Fetch the complete documentation index at: https://mintlify.com/l-xiaoshen/handstage/llms.txt

Use this file to discover all available pages before exploring further.

In Handstage, every open browser tab is represented by a Page object. A Page maps one-to-one with a top-level CDP target — the Chrome concept for a navigable document. You create pages through a V3Context, navigate them with familiar browser-history methods, and query their current URL or title at any time.

Pages as browser tabs

Each Page instance owns the CDP session for its target, tracks all child frames (including out-of-process iframes), and exposes the high-level automation API you use day-to-day. OOPIF (out-of-process iframe) targets are adopted by the owning Page automatically — you interact with them through the same locator and frame APIs without any extra setup.

Opening a new page

Call context.newPage() to create a new tab. You can pass a URL to navigate immediately, or omit it to open about:blank.
import { V3 } from "@handstage/core"

const browser = await V3.connectLocal()
const context = browser.context

// Open a blank tab
const blankPage = await context.newPage()

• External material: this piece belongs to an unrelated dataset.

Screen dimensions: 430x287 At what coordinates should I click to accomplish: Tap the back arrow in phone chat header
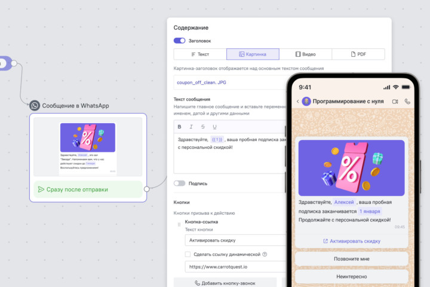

// Open a tab and navigate in one call
const page = await context.newPage("https://example.com")

await browser.close()
Handstage always creates the tab at about:blank first, then navigates to the requested URL after the target attaches. This ensures init scripts registered on the context run on the first real document.

Listing open pages

context.pages() returns all top-level pages sorted from oldest to newest. OOPIF targets are not included — only top-level tabs appear in this list.
const pages = context.pages()
console.log(`${pages.length} tab(s) open`)

for (const p of pages) {
  console.log(p.url())
}

Active page

Handstage tracks which page was most recently interacted with as the “active” page. context.activePage() returns that page, or falls back to the newest tab if the recency list is empty.
const active = context.activePage()
if (active) {
  console.log("Active tab:", active.url())
}
To programmatically promote a page to active — for example after opening a popup — call context.setActivePage(page). This also brings the tab to the foreground in headful Chrome.
const popup = await context.newPage("https://docs.example.com")
context.setActivePage(popup)
Every Page provides four navigation methods that mirror the browser’s own controls.
Navigate to a URL. By default waits for "domcontentloaded" before resolving. Returns the HTTP response for the main document, or null if there was no network response (for example, about:blank).
const response = await page.goto("https://example.com", {
  waitUntil: "networkidle",
  timeoutMs: 20000,
})
console.log(response?.status())
Reload the current page. Optionally pass ignoreCache: true to bypass the browser cache.
await page.reload({ ignoreCache: true, waitUntil: "load" })
Navigate to the previous entry in the browser’s history. Returns null if there is nothing to go back to.
await page.goBack({ waitUntil: "domcontentloaded" })
Navigate to the next entry in the browser’s history. Returns null if there is nothing to go forward to.
await page.goForward({ waitUntil: "domcontentloaded" })

Load states

All navigation methods accept a waitUntil option that controls which lifecycle event Handstage waits for before resolving.
ValueDescription
"load"Waits for the load event — all resources including images and stylesheets have finished loading.
"domcontentloaded"Waits for the DOMContentLoaded event — the HTML has been parsed and the DOM is ready. This is the default for goto().
"networkidle"Waits until there have been no new network requests for at least 500ms. Useful for pages with deferred data fetching.
// Fast: resolve as soon as the DOM is parsed
await page.goto("https://example.com", { waitUntil: "domcontentloaded" })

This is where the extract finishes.